Una trasformazione che non ha memoria e uguali nella storia del ciclismo e forse dello sport intero. Proprio il tumore ai testicoli aveva sempre fatto pensare che l’americano potesse ‘circolare’ in gruppo con eventuali certificati medici che gli permettessero di colmare chimicamente il gap ormonale, in funzione non sportiva, ma vitale.


Con evidenti benefici nel ciclismo. Stavolta, invece, non si tratta di testosterone, ma di epo. Ad avere avuto dei sospetti non sono stati solo i francesi, che da anni, accanitamente, stanno sulle tracce del vincitore di sette Tour: gli congelarono le urine per mesi, a lui e alla squadra. Non trovarono niente, almeno ufficialmente.

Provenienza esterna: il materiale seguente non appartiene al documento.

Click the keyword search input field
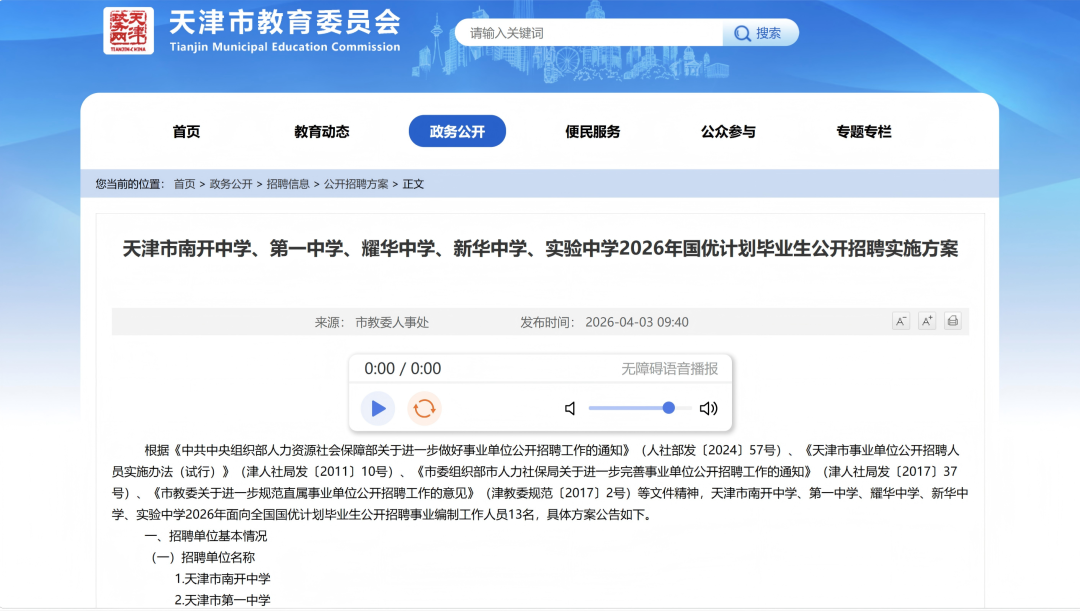This screenshot has width=1080, height=611. click(590, 33)
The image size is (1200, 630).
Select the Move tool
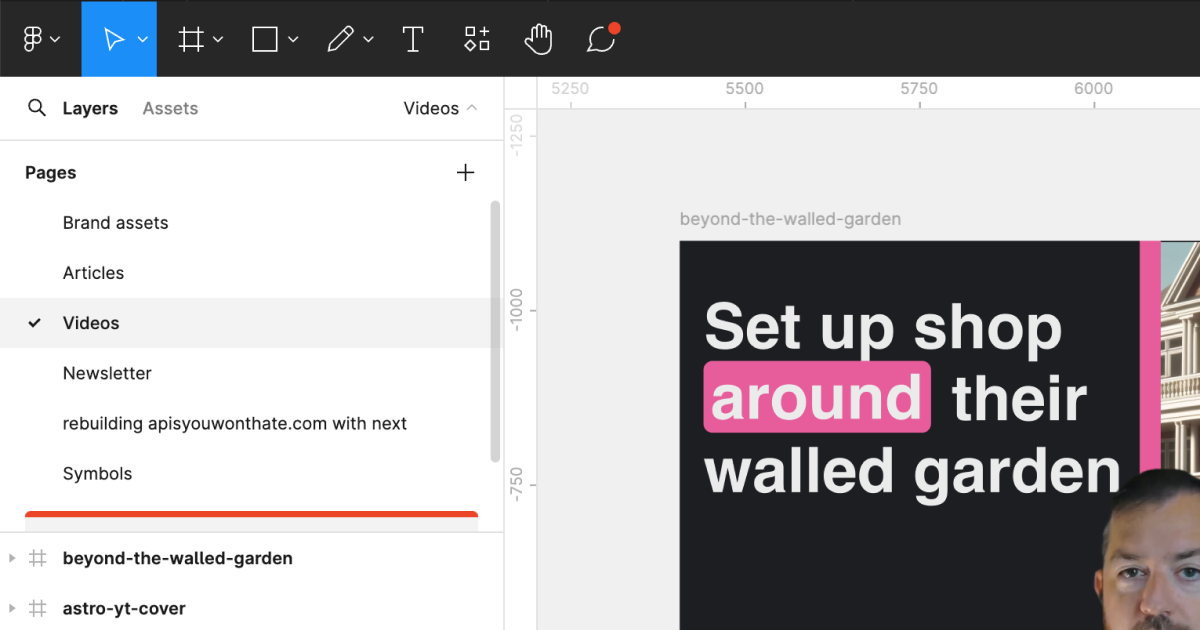[117, 38]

L’unica volta in cui il texano incappò in un controllo positivo fu proprio al Tour del 1999, il primo vinto: allora gli fu riscontrata una positività ad un corticoide, ma lui si difese dicendo che si trattava solo di una pomata antinfiammatoria. Forse proprio perché l’epopea di Armstrong, la battaglia contro il cancro, la fondazione da lui sostenuta, i milioni di braccialetti gialli venduti ad un dollaro per finanziare la ricerca, le sue dichiarazioni perentorie di non aver mai assunto niente di proibito, tutto questo ha spinto più di un cronista ad indagare.


Nel libro L.A. Confidential, al centro di battaglie legali tra l’autore e il texano, Emma O’Reilly, una ex massaggiatrice dell’americano ha confermato le accuse di doping, così come Mike Anderson, un ex assistente di Armstrong, ha dichiarato alla giustizia americana di aver visto il bagno della camera di Lance dosi di androsterin, uno steroide anabolizzante. Persino Greg Lemond, il vincitore di tre Tour e americano come Armstrong, lo scorso anno è riuscito a dire: «Non so proprio come potrà continuare a convincere il mondo intero della sua innocenza». Un’altra botta grossa alla credibilità del texano, prima di oggi, era venuta dall’Italia.


La condanna per doping del dott. Michele Ferrari nel 2004 aprì di fatto aperto un altro fronte. Armstrong ha sempre difeso Ferrari, da cui si è fatto sempre seguire, e lo ha anche confermato pubblicamente. Dalla vicenda Ferrari deriva il caso-Simeoni: «Un assoluto bugiardo», aveva detto di lui Armstrong, riferendosi alla testimonianza chiave del corridore di Sezze che aveva inchiodato il dottor Ferrari.